Having the humility to identify areas of imperfection can be disheartening at first, but doing so opens the door to positive, lasting change.

How to use SMART Goals in Business

Imagine how pointless a game of baseball would be if there were no bases or lines on the playing field. No matter how much skill or athletic prowess the players might possess, it would all be a lot of wasted effort without the structure that gives guidance as to where to bat the ball toward or what direction to run.


Or maybe a better analogy would be for an archer to go out into a meadow and randomly shoot arrows into whatever direction came to mind. They might all have a straight trajectory and travel with incredible speed, but it takes the presence of a target for any of it to make sense. Zeroing in on the bullseye now gives the archer a focal point to concentrate on, and success can now be gauged by whether or not the arrows find their mark.


In the context of our businesses, sometimes it can seem that we are expending great energy without ever establishing what exactly it is we’re aiming for. “Success” might seem like a great target, but it’s so clichéd and broad in scope that we’re likely to never really accomplish anything. As with the archer, the entrepreneur needs to have a clearly identified goal, something to aim for, in order to do more than simply go through the motions.

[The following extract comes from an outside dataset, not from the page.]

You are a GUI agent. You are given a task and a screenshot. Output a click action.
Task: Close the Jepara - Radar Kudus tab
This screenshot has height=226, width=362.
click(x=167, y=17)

When it comes time to start thinking about business goals, there are a variety of approaches to take. One of the most commonly utilized methodologies embraces what are known as SMART goals. This philosophy of goal setting was created in 1981 by George Doran, Arthur Miller, and James Cunningham. Although there are sometimes a few variations, more often than not this acronym is recognized to stand for Specific, Measurable, Achievable, Relevant, and Time-bound. Establishing a goal within these parameters will generally provide a solid platform for taking the necessary steps toward reaching it, but this approach can also be a bit too generic unless you can find practical ways to connect it to the specific nature of your business.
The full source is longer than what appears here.